Thumb-drives come pre-loaded with Creative Commons music

Creative Commons-based music label Magnatunes has struck a deal with a USB thumb-drive vendor to pre-load their drives with ten albums' worth of Magnatunes music. Europe's 50-year copyright term on performances means that we're going to see a lot more of this. As the early Elvis and Beatles recordings enter the public domain, I expect that European hard-drive and music-player vendors will just start bundling in all the public domain music in the world with every purchase.
Online record label Magnatune and Samsung spinoff Hana Micron today launch TunePlug-a reusable USB Flash Drive that will feature 10 complete albums from 10 leading Magnatune artists as MP3 files. The newest way to distribute music, TunePlug offers consumers a simple way to experience emerging music on an easy-to-use, transferable information device.
Link

ChoicePoint files are full of stupid, damaging errors and they don't care

Deborah Pierce -- former EFF attorney and now Executive Director of PrivacyActivism -- got a look at her ChoicePoint file and discovered it to be riddled with errors and full of disturbingly personal information. MSNBC reports that ChoicePoint's attitude toward fixing those errors is basically that you just can't.
What first caught Pierce's eye, she said, was a heading titled "possible Texas criminal history." A short paragraph suggested additional, "manual" research, because three Texas court records had been found that might be connected to her. "A manual search on PIERCE D.S." is recommended, it said.

Pierce says she's only visited Texas twice briefly, and never had any trouble with the law there.

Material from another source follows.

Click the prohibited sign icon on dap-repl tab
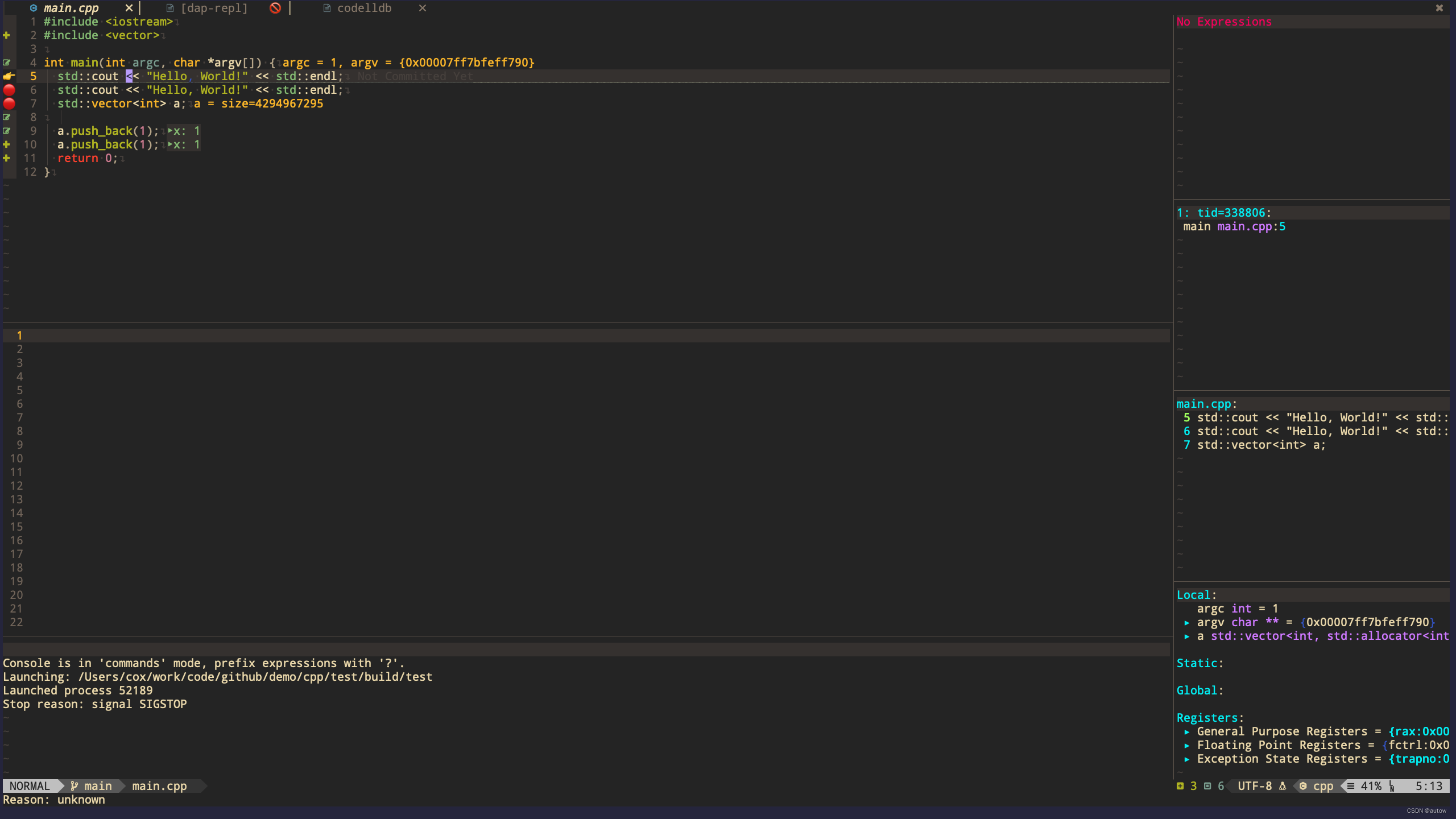This screenshot has height=819, width=1456. pyautogui.click(x=275, y=8)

"But if I was applying for a job, and there were other candidates, and this was on my record, the company would obviously go for another person," she said. "It raises a question in your mind."

Link

Nigerian legit email hard to distinguish from 419s

If you received an email with the subject line "NIGERIA PARTNER," from "Mr. John Richard presidentialdirection@yahoo.com" and it opened with "This email may come as a suprise to you but I am very glad to make your acquaintance" you'd probably assume it was a 419 scam and hit the delete key in a second.

But in this case, the email is a legit message to Mako, a prominent Debian developer, from a Nigerian who wants to pitch in on a free software project that Mako is involved with. Mako ruminates interestingly on this:

...it made me think about the impact that these 419 scams must be having on legitimate Nigerian mail. I've heard it said that most 419's were, at least historically, are actually run by Nigerians although I don't know if this is still the case. In any case, it seems that many people have come to associate Nigeria and Nigerian email writing styles as indicative of scams.

It seems possible that Nigerian Internet cafes are full of emailers with names like Mr. John Richard who use yahoo email addresses and who come from a culture where it is common to write subjects in ALLCAPS. When they write to people they don't know, they -- quite sensibly -- start mails apologizing for the fact that they may have surprised their readers with an unannounced missive. Spammers and scammers put all these more upstanding folks at a real disadvantage when it comes to getting their message out.